りら創造芸術学園の20年間をまとめた書籍『生きるを学ぶ。』の魅力
和歌山県海草郡紀美野町に位置する学校法人りら創造芸術学園は、2026年に開学から20年を迎えます。この節目を記念して、校長・山上範子氏の教育に対する思いを凝縮した書籍『生きるを学ぶ。』が刊行されます。著者は山上氏自身に加え、合同会社ワンダーラボアジアの山田浩氏の視点も取り入れ、学園の教育理念や実践の記録が一冊にまとめられることになりました。
書籍の内容と構成
本書は、教育者としての山上校長の原点や、学校をゼロから立ち上げた経緯、紀美野町に根付く教育の形、さらには卒業生たちの現状など、7つの章にわたり構成されています。各章には在校生、卒業生、保護者、教職員の手記やインタビューが収められており、学校を支える人々の声も大切にされています。これにより、学園の内部から見た教育の実像が鮮明に描かれています。

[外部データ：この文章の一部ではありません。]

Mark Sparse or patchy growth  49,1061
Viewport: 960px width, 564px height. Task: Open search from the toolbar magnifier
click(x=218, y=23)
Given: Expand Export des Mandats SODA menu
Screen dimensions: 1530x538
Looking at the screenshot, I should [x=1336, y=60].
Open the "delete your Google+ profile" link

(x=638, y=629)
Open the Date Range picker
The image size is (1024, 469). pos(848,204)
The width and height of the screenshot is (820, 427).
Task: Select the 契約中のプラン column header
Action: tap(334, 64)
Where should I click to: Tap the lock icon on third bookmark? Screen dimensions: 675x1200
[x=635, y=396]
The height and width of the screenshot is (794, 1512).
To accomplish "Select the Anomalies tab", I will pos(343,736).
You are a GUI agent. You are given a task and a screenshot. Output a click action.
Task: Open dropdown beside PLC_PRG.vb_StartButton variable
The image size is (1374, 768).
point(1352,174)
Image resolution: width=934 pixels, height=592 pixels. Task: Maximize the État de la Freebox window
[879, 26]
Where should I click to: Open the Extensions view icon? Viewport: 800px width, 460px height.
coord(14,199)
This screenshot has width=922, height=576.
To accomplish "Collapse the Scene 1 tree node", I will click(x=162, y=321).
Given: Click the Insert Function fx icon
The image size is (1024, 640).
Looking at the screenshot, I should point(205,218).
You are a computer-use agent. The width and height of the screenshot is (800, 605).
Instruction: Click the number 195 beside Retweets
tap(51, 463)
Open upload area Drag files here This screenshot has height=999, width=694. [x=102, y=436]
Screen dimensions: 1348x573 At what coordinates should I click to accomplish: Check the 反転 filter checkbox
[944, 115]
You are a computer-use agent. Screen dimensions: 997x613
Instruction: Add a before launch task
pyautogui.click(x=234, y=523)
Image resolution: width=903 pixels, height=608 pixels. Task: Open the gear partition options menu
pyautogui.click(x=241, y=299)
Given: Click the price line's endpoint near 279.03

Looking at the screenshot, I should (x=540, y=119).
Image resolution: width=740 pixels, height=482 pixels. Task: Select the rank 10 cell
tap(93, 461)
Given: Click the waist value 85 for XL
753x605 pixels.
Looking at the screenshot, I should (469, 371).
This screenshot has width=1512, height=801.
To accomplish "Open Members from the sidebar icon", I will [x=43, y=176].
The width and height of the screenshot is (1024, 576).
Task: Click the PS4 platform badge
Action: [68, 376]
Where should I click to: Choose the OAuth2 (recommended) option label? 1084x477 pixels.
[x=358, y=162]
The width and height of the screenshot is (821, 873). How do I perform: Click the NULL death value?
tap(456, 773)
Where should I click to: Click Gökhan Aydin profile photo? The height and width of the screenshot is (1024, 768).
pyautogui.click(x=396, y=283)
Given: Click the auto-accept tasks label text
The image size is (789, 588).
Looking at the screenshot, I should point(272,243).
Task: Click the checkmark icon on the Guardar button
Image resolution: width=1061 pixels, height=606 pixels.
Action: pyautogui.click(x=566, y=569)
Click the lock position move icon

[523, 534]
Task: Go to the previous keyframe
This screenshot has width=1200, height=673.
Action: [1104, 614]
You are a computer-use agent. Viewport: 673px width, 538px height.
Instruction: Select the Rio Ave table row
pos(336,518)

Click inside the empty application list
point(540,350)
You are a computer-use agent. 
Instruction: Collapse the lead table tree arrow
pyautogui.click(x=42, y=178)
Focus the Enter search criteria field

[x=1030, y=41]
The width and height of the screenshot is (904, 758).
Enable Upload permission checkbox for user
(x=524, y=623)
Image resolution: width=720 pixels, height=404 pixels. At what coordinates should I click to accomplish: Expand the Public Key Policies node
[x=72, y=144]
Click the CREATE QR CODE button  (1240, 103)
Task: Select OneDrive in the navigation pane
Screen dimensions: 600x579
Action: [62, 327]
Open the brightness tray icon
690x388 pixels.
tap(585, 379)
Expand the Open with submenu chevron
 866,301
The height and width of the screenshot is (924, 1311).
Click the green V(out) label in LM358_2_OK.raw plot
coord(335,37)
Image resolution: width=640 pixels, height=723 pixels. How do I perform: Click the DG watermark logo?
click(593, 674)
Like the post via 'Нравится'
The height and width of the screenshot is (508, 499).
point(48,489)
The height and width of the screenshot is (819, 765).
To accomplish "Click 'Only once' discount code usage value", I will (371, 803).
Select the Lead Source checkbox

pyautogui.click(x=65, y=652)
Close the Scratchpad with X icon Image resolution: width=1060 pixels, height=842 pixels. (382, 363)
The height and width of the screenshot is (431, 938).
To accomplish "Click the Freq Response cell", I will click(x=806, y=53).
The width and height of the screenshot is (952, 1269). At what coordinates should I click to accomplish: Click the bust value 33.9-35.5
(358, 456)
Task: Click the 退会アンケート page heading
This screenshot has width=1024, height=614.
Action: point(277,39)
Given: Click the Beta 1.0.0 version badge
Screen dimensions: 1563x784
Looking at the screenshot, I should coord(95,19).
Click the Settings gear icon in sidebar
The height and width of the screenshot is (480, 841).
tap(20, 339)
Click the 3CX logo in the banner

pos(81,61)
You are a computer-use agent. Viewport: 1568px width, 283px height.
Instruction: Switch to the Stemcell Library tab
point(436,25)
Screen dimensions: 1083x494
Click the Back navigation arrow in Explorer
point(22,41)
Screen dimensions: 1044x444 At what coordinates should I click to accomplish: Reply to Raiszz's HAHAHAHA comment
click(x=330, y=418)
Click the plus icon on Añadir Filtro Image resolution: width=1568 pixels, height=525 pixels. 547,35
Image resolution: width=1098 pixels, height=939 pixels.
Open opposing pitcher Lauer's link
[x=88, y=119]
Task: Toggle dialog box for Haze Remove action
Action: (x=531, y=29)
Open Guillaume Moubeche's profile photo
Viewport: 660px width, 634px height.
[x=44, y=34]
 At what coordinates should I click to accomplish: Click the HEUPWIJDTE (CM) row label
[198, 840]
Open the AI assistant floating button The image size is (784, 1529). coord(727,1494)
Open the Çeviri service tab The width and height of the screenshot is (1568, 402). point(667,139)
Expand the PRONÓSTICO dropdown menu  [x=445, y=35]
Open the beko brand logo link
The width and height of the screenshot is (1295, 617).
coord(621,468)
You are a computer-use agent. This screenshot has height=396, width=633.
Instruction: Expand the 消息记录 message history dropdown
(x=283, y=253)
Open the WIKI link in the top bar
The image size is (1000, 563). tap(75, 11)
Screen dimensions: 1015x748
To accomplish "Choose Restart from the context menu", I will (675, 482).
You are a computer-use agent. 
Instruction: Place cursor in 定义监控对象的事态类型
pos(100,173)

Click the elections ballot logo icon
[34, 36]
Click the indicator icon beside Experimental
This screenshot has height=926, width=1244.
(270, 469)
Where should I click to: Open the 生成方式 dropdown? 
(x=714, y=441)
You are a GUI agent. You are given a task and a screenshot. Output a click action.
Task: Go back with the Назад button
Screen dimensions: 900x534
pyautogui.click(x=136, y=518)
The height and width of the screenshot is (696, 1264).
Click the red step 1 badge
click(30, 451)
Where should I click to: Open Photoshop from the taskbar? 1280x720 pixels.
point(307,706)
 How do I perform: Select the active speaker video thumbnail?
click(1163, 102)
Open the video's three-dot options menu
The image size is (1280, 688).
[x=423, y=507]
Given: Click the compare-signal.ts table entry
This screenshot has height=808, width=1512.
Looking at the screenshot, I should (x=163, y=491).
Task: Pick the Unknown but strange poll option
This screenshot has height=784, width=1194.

特に注目すべきは、学生が参加している様々な表現活動。りら創造芸術学園は、ダンスや演劇、美術を学ぶ普通科高等学校であり、教育の根底には「答えを教えるのではなく、自分自身で問いかける力を育てる」という理念があります。この理念に基づき、生徒たちは自らの表現を発展させていくのです。
自信を育てる日常
本書では、生徒たちがどのように「自分を信じる力」を身につけてきたのか、その具体的なエピソードを交えて語っています。共に暮らし、共に創る中で培われる信頼感や責任感が育む力は、表現と生活が密接に結びついていることを物語っています。特に、彼らが舞台を作り、同じ寮で生活をしながら年下の生徒のサポートをする姿は、教育の真髄を体現しているといえるでしょう。
書籍の概要
『生きるを学ぶ。』は、星雲社より2026年10月1日に全国発売される予定です。本書は203ページの構成で、価格は税別2,000円、ISBNは978-4-434-38641-1です。読み手は、ただの教育書としてだけでなく、表現活動や自己肯定感を育む教育モデルとしての情報も得られることでしょう。また、11月からは主要な電子書籍ストアでも配信される予定です。
教育の未来を見据えた一冊
教育現場に興味を持つ人々にとって、この書籍は非常に貴重な資料となることでしょう。これまで語られてこなかった学校の歴史と理念が一つの書籍としてまとまることは、教育の未来にとって大きな意義を持ちます。山上校長の信念による教育が、どのように学園を生き生きとした場所とし、地域社会に影響を与えてきたのかは、多くの人々にとって励みとなるはずです。教育の在り方がますます重要視される中、りら創造芸術学園の試みは、他の教育機関にとっても参考になることでしょう。
このように、『生きるを学ぶ。』は今後の教育や自己形成のあり方を探る貴重な一冊となっています。興味ある方は、ぜひ手に取ってその内容を体感してみてはいかがでしょうか?